Background: We investigated whether catheter-based, intramyocardial transplantation of autologous endothelial progenitor cells can enhance neovascularization in myocardial ischemia.
Methods and results: Myocardial ischemia was induced by placement of an ameroid constrictor around swine left circumflex artery. Four weeks after constrictor placement, CD31+ mononuclear cells (MNCs) were freshly isolated from the peripheral blood of each animal. After overnight incubation of CD31+ MNCs in noncoated plates, nonadhesive cells (NA/CD31+ MNCs) were harvested as the endothelial progenitor cell-enriched fraction. Nonadhesive CD31- cells (NA/CD31- MNCs) were also prepared.

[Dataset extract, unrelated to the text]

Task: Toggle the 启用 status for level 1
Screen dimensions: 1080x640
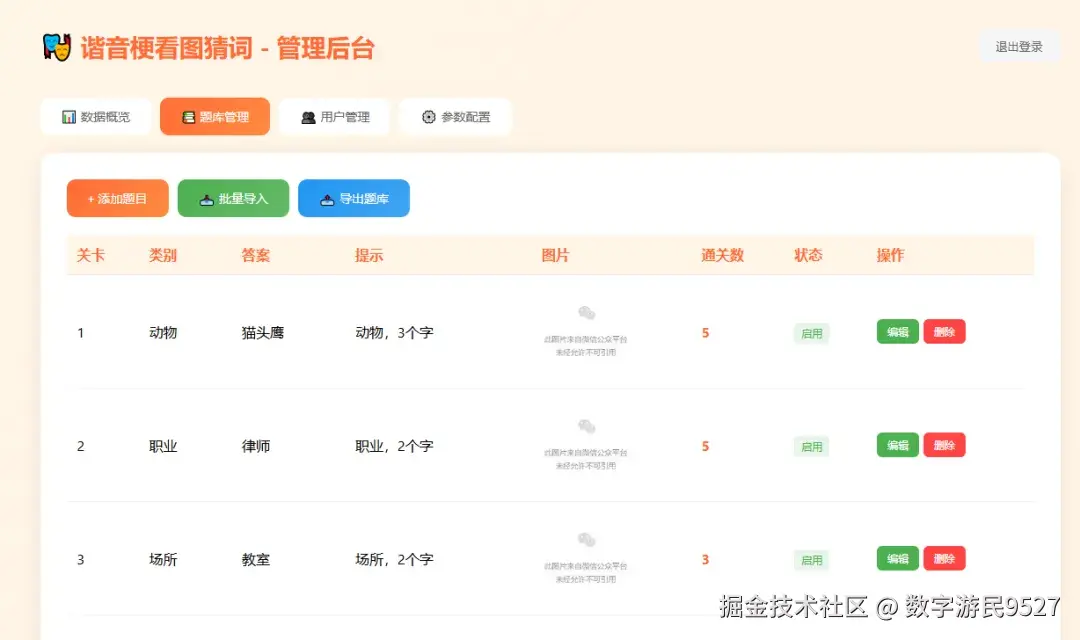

Autologous transplantation of 10(7) NA/CD31+ MNCs, 10(7) NA/CD31- MNCs, or PBS was performed with a NOGA mapping injection catheter to target ischemic myocardium. In a parallel study, 10(5) human CD34+ MNCs, 10(5) human CD34- MNCs, or PBS was transplanted into ischemic myocardium of nude rats 10 minutes after ligation of the left anterior descending coronary artery. In the swine study, ischemic area by NOGA mapping, Rentrop grade angiographic collateral development, and echocardiographic left ventricular ejection fraction improved significantly 4 weeks after transplantation of NA/CD31+ MNCs but not after injection of NA/CD31- MNCs or PBS. Capillary density in ischemic myocardium 4 weeks after transplantation was significantly greater in the NA/CD31+ MNC group than the control groups. In the rat study, echocardiographic left ventricular systolic function and capillary density were significantly better preserved in the CD34+ MNC group than in the control groups 4 weeks after myocardial ischemia.
Conclusions: These favorable outcomes encourage future clinical trials of catheter-based, intramyocardial transplantation of autologous CD34+ MNCs in the setting of chronic myocardial ischemia.